Задача: Отредактируйте отрывок интервью: перепишите его часть, начиная со слов «И еще один интересный» и заканчивая словами «написал объяснительную вновь.», с заменой «капризный» на «упрямый».

Отрывок интервью:
>>>

Салиджон Абдурахманов
— Сколько весили оба пакета?
— Марихуаны было 514 граммов, причем пакет был плотно завернут в чимкентскую газету трехлетней давности. Я еще удивился, что собака на него не реагировала. Оказывается, марихуана была настолько старая, что даже и не пахла. Я взял щепотку, понюхал и тоже никакого запаха не уловил. Отсюда вывод, что этот пакет три года не вскрывался, при этом многократно использовался.
А второй маленький пакетик с опием весил 5,98 грамма. Потом, уже в следственном изоляторе знающие люди мне сказали, что обычно подобные закладки тщательно взвешиваются на электронных весах, и в пакеты упаковывают ровное количество. В нем должно было быть либо 5, либо 6 граммов. Отсюда вывод, что те же опера из этого пакетика чуть-чуть взяли для своих нужд.
— Что было дальше?
— Ну, дальше шло следствие и суд, и всё это длилось до 16 декабря, то есть в СИЗО я сидел более полугода. За это время у меня из квартиры, помимо техники, изъяли мой архив – более 6 тысяч листов журналистских материалов о Каракалпакстане, которые мне так и не вернули. За время следствия по моему делу сменились три следователя. Первый был молодой лейтенант Нукусского ГУВД Тимур. Как мне потом рассказал начальник следственного отдела ГУВД, подполковник Абдулла Кутыбаев, этот лейтенант плакал со словами «заберите у меня это дело». Позже выяснилось, что его родители были порядочными людьми (мать – преподаватель Нукусского университета) и они настояли, чтобы их сын отказался от этого грязного дела.
Вторым следователем был как раз тот подполковник Абдулла Кутыбаев, а третий – майор из МВД Каракалпакстана Эркин Нурмашов. Вот он тоже очень сожалел, что ему попало это дело. Что интересно, как я позже узнал, следователи Тимур и майор Нурмашев вскоре уехали в Казахстан на постоянное жительство. Наверное, стыдились в Каракалпакстане смотреть людям в глаза. Кутыбаев вскоре вышел в отставку. Судья и прокурор Нукуса, давший санкцию на арест, также вскоре были освобождены от должностей.
И еще один интересный факт: всего я написал две объяснительные – первую в день задержания 7 июня, а 8 июня меня попросили написать вторую. Обычно я не очень капризный человек, поэтому и написал объяснительную вновь.
— А зачем понадобилась вторая объяснительная?

<<<

Исходные данные:
>>>

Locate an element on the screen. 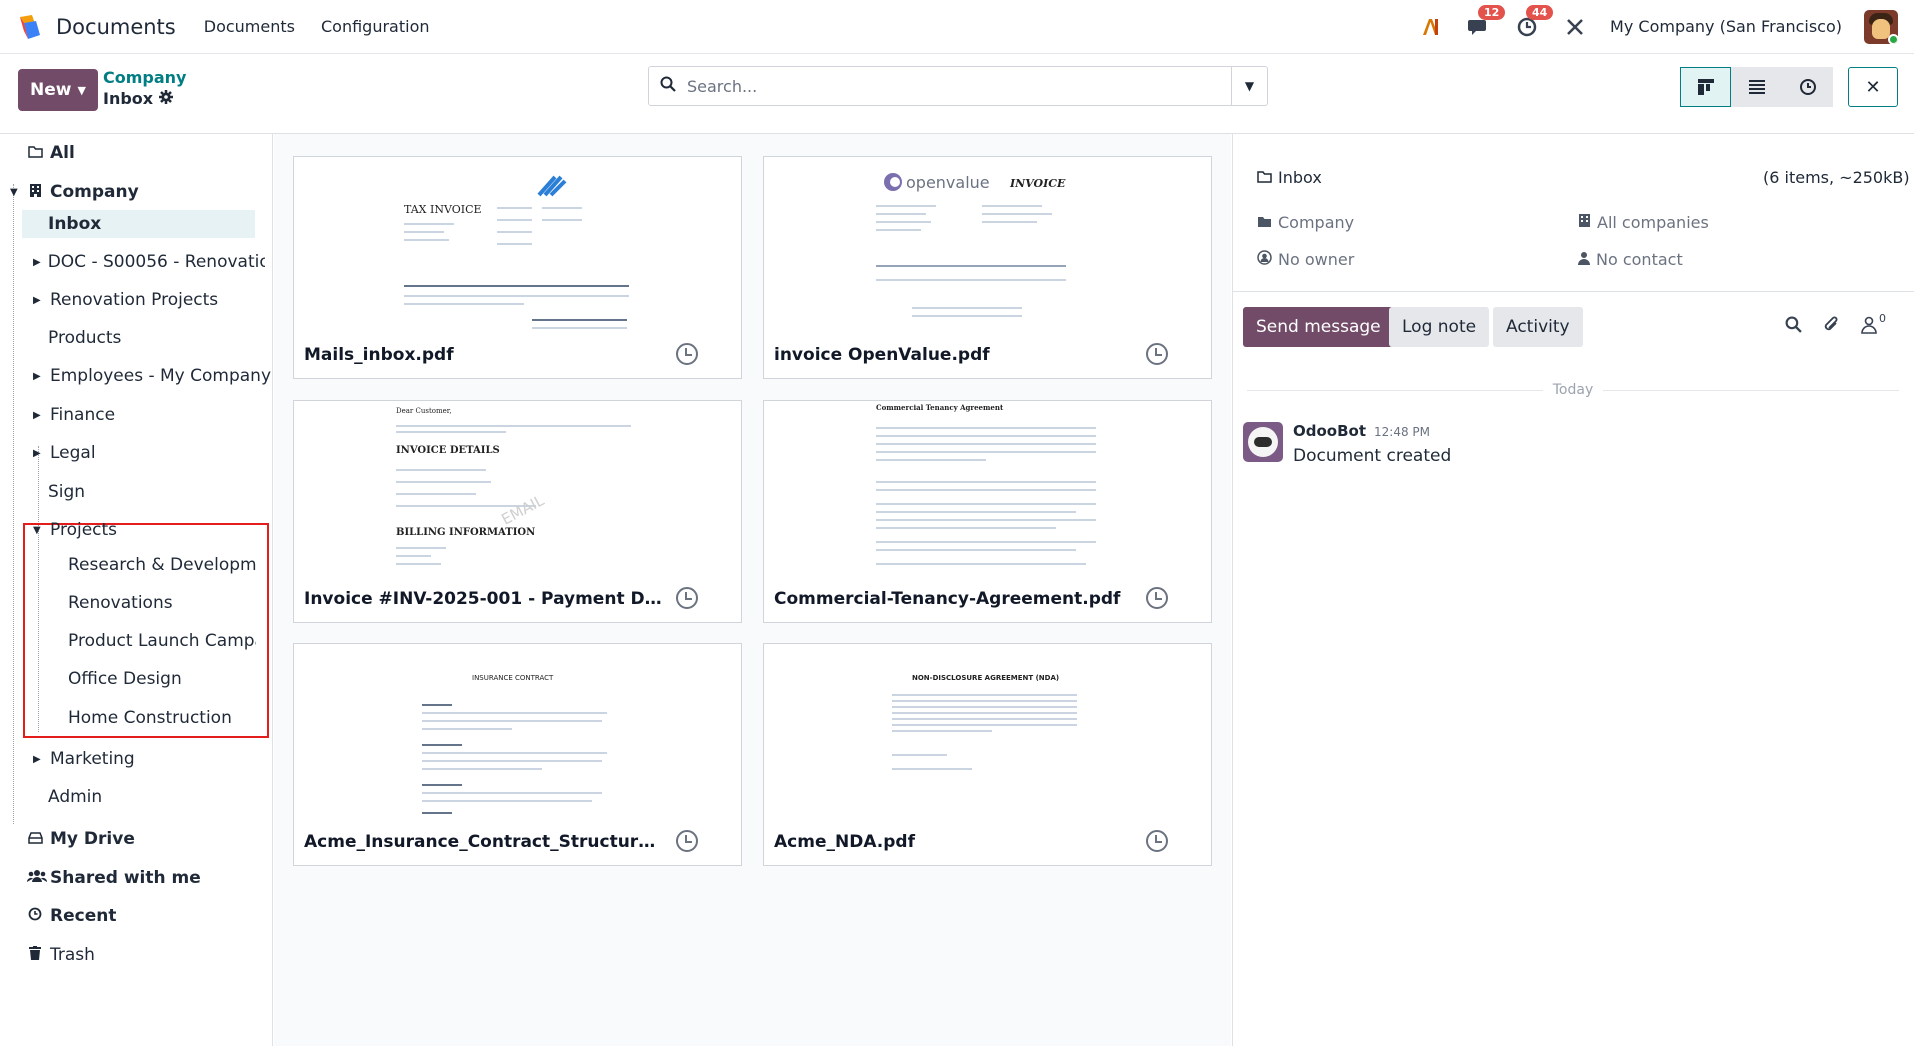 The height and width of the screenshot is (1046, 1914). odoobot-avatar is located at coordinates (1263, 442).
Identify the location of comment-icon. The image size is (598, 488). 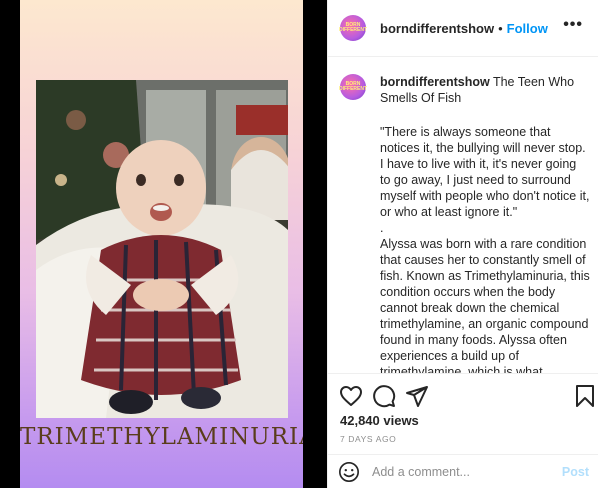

<<<

Ответ:
И еще один интересный факт: всего я написал две объяснительные – первую в день задержания 7 июня, а 8 июня меня попросили написать вторую. Обычно я не очень упрямый человек, поэтому и написал объяснительную вновь.